1A-116

1A-116, a potent Rac1 inhibitor, is specific for W56 residues, can prevent EGF-induced Rac1 activation and block Rac1-P-Rex1 interaction. 1A-116 can induce apoptosis and inhibit cell proliferation, migration and cycle progression in a concentration-dependent manner. 1A-116 also demonstrates a high antimetastatic activity in vivo^[1][2][3]. IC50 & Target: IC50: 4 µM (F3II); 21 µM (MDA-MB-231)^[1].
Rac1^[1]
Apoptosis^[2] In Vitro: 1A-116 (48 h) inhibits F3II and MDA-MB-231 cells proliferation in a concentration-dependent manner with IC₅₀s of 4 µM and 21 µM, respectively^[1].

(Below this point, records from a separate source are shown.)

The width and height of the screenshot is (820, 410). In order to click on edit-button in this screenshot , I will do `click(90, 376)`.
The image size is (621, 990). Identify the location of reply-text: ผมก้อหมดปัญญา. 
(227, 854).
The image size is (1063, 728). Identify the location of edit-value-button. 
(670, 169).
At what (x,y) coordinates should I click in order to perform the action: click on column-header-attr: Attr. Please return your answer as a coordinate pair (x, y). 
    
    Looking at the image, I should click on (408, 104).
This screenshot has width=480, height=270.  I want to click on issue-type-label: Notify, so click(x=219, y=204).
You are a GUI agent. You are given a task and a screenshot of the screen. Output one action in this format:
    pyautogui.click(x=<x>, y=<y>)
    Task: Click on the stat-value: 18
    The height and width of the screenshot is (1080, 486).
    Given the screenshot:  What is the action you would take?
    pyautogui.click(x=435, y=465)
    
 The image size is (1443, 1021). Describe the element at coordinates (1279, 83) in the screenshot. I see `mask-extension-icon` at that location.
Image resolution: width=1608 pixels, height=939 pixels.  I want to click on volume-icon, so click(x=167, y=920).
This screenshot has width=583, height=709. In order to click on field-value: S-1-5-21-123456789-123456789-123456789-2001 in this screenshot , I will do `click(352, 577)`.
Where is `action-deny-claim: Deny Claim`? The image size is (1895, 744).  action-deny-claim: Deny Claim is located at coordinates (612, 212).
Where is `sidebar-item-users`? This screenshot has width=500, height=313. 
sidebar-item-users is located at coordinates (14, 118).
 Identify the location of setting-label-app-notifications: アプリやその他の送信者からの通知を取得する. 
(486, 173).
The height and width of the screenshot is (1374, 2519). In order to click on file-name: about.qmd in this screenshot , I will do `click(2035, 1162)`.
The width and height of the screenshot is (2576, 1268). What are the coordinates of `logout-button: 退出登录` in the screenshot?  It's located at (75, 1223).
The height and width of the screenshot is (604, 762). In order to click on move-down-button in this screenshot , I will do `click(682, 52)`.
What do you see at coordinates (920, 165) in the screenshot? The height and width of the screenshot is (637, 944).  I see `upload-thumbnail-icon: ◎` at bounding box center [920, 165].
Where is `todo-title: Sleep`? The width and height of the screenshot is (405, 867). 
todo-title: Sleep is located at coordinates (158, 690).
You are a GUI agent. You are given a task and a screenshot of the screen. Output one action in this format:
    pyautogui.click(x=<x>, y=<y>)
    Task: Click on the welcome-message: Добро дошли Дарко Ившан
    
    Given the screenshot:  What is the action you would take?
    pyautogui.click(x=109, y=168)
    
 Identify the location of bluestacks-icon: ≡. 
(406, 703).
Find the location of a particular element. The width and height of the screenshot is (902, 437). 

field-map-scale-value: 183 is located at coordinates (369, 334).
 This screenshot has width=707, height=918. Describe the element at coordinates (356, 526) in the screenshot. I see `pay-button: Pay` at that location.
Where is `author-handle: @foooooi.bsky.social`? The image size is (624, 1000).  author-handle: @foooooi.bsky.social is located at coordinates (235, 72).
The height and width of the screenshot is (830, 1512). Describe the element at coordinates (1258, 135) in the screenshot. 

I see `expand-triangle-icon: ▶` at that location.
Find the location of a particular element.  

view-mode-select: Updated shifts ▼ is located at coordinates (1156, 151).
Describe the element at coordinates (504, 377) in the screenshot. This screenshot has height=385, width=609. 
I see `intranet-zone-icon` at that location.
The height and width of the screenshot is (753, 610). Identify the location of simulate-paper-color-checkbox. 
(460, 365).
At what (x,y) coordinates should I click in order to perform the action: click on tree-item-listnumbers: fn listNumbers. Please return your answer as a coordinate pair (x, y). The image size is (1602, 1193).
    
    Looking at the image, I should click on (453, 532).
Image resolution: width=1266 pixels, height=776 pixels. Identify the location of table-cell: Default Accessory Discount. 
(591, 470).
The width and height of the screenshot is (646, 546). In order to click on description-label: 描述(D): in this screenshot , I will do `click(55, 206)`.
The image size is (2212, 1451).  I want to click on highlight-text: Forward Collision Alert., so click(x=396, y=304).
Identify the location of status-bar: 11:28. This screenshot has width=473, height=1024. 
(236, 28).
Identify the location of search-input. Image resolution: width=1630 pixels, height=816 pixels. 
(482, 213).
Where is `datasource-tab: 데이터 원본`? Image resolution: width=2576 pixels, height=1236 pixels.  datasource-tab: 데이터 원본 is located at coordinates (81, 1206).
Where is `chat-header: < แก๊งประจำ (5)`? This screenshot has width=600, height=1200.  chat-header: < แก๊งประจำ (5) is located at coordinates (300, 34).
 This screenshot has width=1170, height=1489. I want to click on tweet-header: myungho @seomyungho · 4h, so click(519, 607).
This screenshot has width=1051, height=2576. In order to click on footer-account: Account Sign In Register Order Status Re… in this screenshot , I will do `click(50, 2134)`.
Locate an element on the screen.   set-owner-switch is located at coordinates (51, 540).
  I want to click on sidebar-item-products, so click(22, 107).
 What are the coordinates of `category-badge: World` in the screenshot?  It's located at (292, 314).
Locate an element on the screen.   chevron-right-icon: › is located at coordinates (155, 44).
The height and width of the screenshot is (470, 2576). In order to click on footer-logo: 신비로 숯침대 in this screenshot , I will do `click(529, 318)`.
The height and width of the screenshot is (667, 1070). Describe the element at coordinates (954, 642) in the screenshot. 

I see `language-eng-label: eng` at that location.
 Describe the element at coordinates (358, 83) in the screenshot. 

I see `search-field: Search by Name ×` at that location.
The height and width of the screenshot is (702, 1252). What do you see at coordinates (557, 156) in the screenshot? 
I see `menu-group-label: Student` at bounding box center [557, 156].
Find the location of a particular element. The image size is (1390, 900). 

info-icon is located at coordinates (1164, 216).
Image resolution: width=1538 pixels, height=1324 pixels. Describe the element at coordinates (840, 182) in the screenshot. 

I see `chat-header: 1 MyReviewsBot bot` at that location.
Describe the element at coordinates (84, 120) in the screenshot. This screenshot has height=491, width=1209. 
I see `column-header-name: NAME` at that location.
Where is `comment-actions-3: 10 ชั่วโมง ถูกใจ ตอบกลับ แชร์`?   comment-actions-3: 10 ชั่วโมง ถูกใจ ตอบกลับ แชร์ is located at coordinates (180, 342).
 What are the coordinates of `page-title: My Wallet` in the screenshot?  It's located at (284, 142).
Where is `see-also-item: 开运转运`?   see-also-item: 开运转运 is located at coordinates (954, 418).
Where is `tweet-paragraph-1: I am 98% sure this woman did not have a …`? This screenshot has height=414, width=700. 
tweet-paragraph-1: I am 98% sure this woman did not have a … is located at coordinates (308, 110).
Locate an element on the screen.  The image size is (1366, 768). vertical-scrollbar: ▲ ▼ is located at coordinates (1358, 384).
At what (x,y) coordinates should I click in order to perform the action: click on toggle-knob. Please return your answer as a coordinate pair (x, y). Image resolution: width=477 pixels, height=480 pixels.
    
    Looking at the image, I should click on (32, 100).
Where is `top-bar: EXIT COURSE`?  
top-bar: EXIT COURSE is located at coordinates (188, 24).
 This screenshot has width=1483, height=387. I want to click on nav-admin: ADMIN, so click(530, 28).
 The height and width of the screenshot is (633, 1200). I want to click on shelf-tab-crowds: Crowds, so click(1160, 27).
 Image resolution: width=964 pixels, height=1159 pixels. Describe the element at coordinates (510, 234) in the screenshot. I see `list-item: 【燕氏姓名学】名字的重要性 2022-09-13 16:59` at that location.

1A-116 (1, 10 µM; 12 h) dramatically impaires Rac1 activation, and reduces Rac1-GTP intracellular levels in a concentration-dependent manner in F3II cells^[1].
1A-116 (50, 100 µM; 12 h) blocks Rac1-P-Rex1 interaction^[1].
1A-116 (20 µM; 5 h intervals over 25 h) inhibits LN229 cells proliferation in a circadian manner^[2].
1A-116 (10 µM; 16 h) significantly reduces cell migration at 10 HPS which exhibits temporal dependence. (HPS: After the serum shock, the elapsed time (in hours) is recorded as the hours post-synchronization (HPS))^[2].
1A-116 (20, 50 µM; 6 h) induces cells apoptosis and in a circadian-dependent manner^[2].
1A-116 (100 nM) decreases the thickness of the epidermal layers of Vav2 and Rac1-mediated hyperplasia, but not the PAK1-mediated one, which exhibits the activity of inhibiting Rac1 at the GEF-Rac1 level^[3]. In Vivo: 1A-116 (3 mg/kg; i.v.; once a day for 21 days) demonstrates a high antimetastatic activity with about 60% formation reduction of total metastatic lung colonies in vivo and shows no apparent toxicity^[1].
1A-116 (20 mg/kg; i.p.; once a day, 73 days for ZT12, 68 days for ZT3) increases survival time when treated at ZT12 compare to ZT3 in tumor-bearing mice. (ZT: Zeitgeber time 12 (ZT12) defined as the time of lights off (local time 7 p.m.) and ZT0 defined as lights on (local time 7 a.m.))^[2].
1A-116 shows good oral availability^[3].